For Liu, the draw to data science is all about problem solving. Every industry has data, and “if you know how to apply data science, you can work in any industry,” she says. 

That’s exactly what she does now as part of ML Solutions Lab. The team consults with and support clients who are exploring ML adoption. The projects tend to require two to six weeks, which means she can take on multiple projects a year, all in different industries, most with different business models.

“Their problems are very interesting,” she says. “And building relationships with customers and seeing how ML affects their business is very rewarding.”

Helping others find the right fit

Now that she’s a senior data scientist at Amazon, Liu offers daily career advice on her LinkedIn page and pens a free newsletter, Nerdy Talk with Daliana, for early career data scientists. Many of her followers come to her with the same question: What kind of data scientist should I want to be? Modern data science is a relatively young field, and there’s not a lot of guidance about where a long-term career can lead.

“I wished for more material online from people who had already done it,” she says, recalling that she felt similarly lost when starting her career journey. 

So, she wrote a LinkedIn post contributing just that. In it, she offers questions to help rising data scientists decide which avenue to pursue.  It’s really about the kind of work you like to do, she says.

“Do you enjoy applying a deep understanding of regression, statistical theories, model’s assumptions, statistical testing, and time series?” she asks in the post. If so, you might like a career in forecasting or strategic planning. If you’re more interested in seeing the growth of the product and understanding user behavior, she counseled, product analytics could be a good fit.

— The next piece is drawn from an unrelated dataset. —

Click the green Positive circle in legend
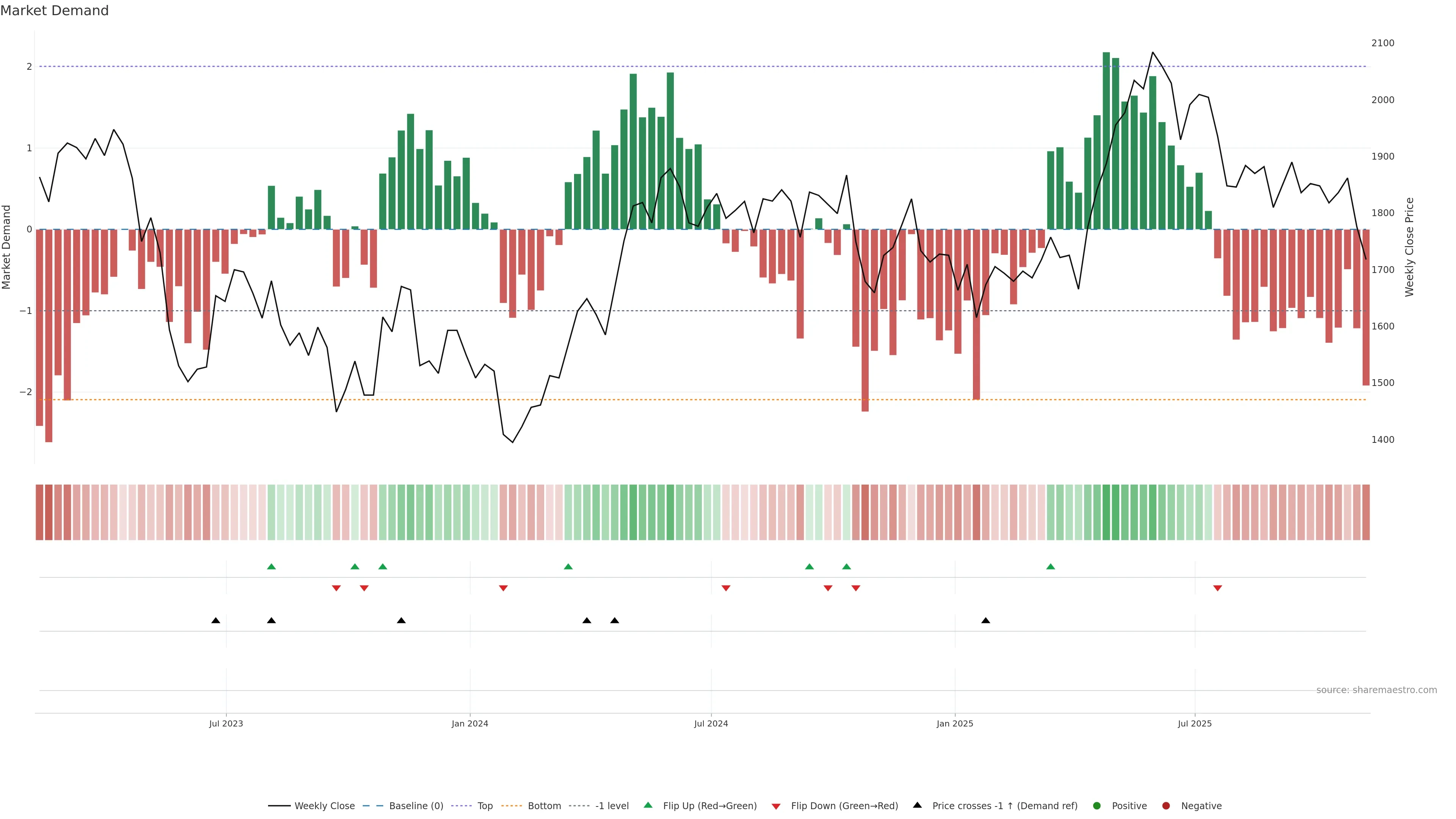The height and width of the screenshot is (819, 1456). tap(1097, 805)
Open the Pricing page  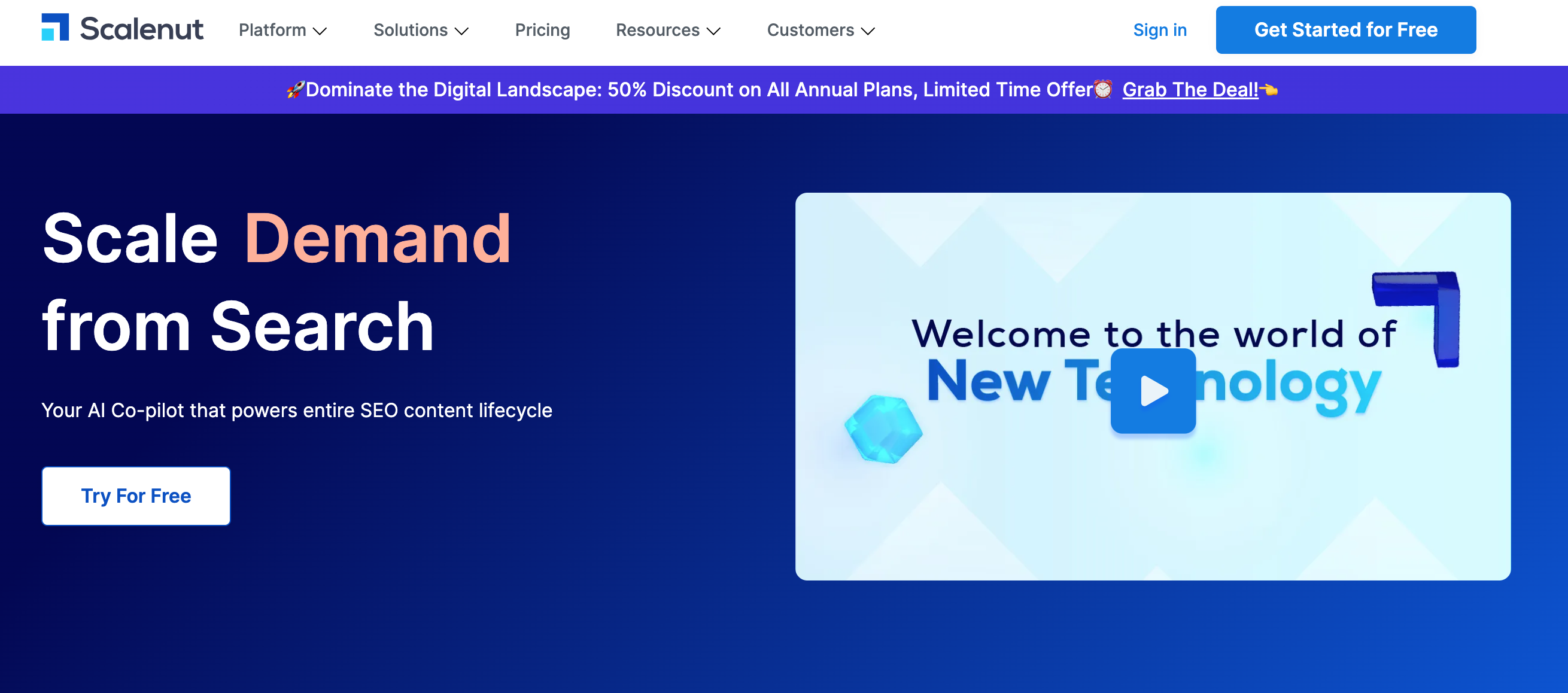[542, 30]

And for those like Liu, who prefer deep learning, coding, and using data to build tools, she recommends deep learning or ML engineering. Liu first explored machine learning as a personal interest. She took some classes through Amazon’s Machine Learning University, courses once offered only to Amazon employees, but now available free to the public. Eventually she started incorporating what she was learning into her work building ML models to predict customer behaviors. Digging into a new interest gave Liu an idea of how she wanted her career to develop.

Daliana Liu talks about applying for data science jobs with no experience

Liu says the response to the post, which has drawn hundreds of positive reactions on LinkedIn, was appreciative. “A lot of people have said they found the post helpful, that it inspired them to get started instead of feeling hesitant,” she says.

She also advises those starting out in data science to be vocal about interests and the direction you want to go. “There may be opportunities you’re missing out on simply because your managers don’t know you want to help,” she says. 

Even though she’s made a fulfilling career for herself, Liu is quick to qualify that the process didn’t happen overnight. There were rejections along the way.

“I got rejected because I didn’t have the specific skill they were looking for,” she said. “You just need to keep looking until you find one position that is a good fit for you.”

She also advises those who want to explore data science to follow the Amazon leadership principle of “learn and be curious”. There isn’t a data scientist who has mastered every skill in the field, she says; the key: let your work guide you toward new skills and always be ready to learn.

“Pay attention to what makes you feel excited,” she says.  “That’s key to a fulfilling career.”